Exercise brief: Can you transcribe the passage on Kenya's history of resistance word for word, from "The heroes of the resistance paid" up to and including "not in vain."?

Even as we continue with the struggle for social and national liberation, it is always important to remember the history of our struggle, the commitments we made, the battles we fought, the challenges we faced, our achievements hitherto and to pay homage to our comrades - the heroes of the struggle - who fell along the way. Then we gain strength and stand to consolidate the gains of our struggle hitherto. This provides us with hope and the renewed vigour of forging ahead. This is because the struggle is not yet over but continues and must continue until our country, world, and humanity is liberated from capitalism, imperialism, and all systems of exploitation and oppression of person by person.

 

We remember that when foreigners invaded our country many centuries ago to colonise our country, starting with the Arabs and then the Portuguese, our patriotic heroes did not submit and surrender. Rather they always resisted defending our dignity as human beings, as Africans, and the right to freedom and nationhood.

 

The invasion and foreign domination of Arabs and Portuguese met the determined resistance of our patriots and heroes at the coast of Kenya. Our ancestors resisted by all means at their disposal. Resistance was not on a silver platter. It meant determination, commitment, hard work of organising and mobilising, taking risks, arming themselves, and engaging the enemies in ideological contests and armed combat. This demanded courage and calculated bravery, resilience, and sacrifices for the cause.

 

But not all of our forefathers and mothers were ready to volunteer to engage in the struggle or to be at the forefront. As matter of fact, not everyone was in the resistance struggle. It was only the best among them, those with high human values, the patriots and revolutionary heroes, who moved to the frontline to courageously lead the resistance struggle. Many were afraid of being at the forefront of the struggle or even participating in it. They were afraid of the risks involved that included torture, imprisonment, and death. Worse still, others even sold their souls to the enemies and became traitors of the resistance struggle against their people and freedom. They openly or in secret moved to the side of the enemies of our country and people for being cowards and for purely narrow, parochial, and selfish interests. But the heroes of the resistance struggled on knowing that the resistance was for the interest of all our people that were invaded and dominated by the foreign invaders and occupiers, including the cowards and traitors themselves. 

 

The heroes of the resistance paid huge prices for their heroic actions. They were arrested, tortured, imprisoned, exiled, and persecuted in many ways. They paid heavy prices indeed, including with their flesh and blood. Despite all this, they sustained the resistance for centuries. They identified the problem then and took the actions of implementing their historical determined acts. This is why we remember them and refer to them as peoples' heroes. Because of their patriotic and heroic deeds, today we celebrate them proudly and the fact that thanks to them our people have a rich and proud history of resisting foreign domination. So the sacrifices made by the patriots and heroes then were not in vain.

Provided data:
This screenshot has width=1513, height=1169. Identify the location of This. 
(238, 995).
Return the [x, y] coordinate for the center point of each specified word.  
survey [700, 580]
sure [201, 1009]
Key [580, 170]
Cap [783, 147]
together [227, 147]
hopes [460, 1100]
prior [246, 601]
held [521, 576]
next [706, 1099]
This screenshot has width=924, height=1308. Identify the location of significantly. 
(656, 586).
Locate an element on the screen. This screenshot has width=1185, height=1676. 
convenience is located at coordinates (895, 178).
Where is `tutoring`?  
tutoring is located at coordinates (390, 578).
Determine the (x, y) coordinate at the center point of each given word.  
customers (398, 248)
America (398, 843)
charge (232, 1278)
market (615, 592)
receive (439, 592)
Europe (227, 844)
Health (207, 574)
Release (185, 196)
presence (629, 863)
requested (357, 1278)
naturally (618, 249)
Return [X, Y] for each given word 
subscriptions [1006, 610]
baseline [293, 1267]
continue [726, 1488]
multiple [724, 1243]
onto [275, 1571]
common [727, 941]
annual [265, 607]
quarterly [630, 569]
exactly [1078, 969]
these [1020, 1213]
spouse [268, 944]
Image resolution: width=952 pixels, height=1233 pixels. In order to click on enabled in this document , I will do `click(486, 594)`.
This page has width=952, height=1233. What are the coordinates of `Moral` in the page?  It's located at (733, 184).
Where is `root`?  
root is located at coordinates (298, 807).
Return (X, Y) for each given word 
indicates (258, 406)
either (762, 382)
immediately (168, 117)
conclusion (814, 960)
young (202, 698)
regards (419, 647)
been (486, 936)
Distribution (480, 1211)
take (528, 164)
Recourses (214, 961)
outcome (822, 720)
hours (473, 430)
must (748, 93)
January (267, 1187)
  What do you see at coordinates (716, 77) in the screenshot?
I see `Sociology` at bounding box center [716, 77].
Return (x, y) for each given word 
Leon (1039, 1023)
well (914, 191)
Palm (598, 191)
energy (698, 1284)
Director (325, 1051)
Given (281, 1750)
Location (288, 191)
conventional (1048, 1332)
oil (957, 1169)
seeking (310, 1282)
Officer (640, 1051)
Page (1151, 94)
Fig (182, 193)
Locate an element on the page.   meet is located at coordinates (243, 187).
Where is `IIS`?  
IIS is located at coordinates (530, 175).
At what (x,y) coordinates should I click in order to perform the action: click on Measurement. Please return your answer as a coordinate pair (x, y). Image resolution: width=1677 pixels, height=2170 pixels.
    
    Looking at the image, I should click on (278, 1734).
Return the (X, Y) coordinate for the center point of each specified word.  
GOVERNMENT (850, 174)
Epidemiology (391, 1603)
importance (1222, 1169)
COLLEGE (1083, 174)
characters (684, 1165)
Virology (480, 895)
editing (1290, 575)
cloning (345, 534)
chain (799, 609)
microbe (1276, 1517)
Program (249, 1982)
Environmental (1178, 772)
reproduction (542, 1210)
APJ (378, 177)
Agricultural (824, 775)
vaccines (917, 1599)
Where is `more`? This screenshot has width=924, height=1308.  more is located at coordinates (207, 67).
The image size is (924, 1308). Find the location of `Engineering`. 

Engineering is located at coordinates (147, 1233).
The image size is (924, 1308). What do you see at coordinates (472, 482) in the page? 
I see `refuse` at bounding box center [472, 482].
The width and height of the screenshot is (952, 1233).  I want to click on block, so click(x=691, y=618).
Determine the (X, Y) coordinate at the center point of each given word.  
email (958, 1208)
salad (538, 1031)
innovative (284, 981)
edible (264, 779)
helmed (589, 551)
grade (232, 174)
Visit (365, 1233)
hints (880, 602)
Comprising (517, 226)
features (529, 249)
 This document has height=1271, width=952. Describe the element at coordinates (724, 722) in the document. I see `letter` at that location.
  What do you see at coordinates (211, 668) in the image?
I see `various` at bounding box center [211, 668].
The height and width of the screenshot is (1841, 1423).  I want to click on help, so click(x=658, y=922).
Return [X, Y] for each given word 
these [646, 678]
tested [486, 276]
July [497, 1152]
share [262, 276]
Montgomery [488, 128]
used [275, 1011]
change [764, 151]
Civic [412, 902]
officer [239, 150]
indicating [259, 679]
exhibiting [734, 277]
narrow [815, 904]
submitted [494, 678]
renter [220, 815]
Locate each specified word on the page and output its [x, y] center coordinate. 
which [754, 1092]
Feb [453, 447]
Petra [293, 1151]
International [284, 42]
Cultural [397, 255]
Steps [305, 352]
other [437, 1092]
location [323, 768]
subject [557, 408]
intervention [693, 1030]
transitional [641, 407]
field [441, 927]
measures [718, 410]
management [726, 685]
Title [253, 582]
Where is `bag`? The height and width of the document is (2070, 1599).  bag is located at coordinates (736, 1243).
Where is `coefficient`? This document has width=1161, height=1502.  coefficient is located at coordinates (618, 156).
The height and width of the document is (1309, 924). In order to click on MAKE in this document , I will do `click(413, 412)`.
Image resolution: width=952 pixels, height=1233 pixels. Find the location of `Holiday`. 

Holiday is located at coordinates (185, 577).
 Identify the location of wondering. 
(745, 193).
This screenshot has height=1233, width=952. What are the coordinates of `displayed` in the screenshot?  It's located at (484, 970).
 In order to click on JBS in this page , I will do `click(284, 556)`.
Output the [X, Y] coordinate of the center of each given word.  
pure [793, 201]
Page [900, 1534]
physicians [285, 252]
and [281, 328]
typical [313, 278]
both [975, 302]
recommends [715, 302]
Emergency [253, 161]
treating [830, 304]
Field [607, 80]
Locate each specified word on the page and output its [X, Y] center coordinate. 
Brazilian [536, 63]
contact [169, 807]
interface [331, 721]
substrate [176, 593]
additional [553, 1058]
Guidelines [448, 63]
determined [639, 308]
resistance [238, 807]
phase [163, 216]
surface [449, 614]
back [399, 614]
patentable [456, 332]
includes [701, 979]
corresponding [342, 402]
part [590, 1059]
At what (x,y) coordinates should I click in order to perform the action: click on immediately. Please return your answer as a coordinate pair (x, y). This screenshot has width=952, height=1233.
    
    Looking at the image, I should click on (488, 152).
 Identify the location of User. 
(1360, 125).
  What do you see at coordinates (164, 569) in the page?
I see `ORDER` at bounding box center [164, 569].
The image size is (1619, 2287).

Final answer:
The heroes of the resistance paid huge prices for their heroic actions. They were arrested, tortured, imprisoned, exiled, and persecuted in many ways. They paid heavy prices indeed, including with their flesh and blood. Despite all this, they sustained the resistance for centuries. They identified the problem then and took the actions of implementing their historical determined acts. This is why we remember them and refer to them as peoples' heroes. Because of their patriotic and heroic deeds, today we celebrate them proudly and the fact that thanks to them our people have a rich and proud history of resisting foreign domination. So the sacrifices made by the patriots and heroes then were not in vain.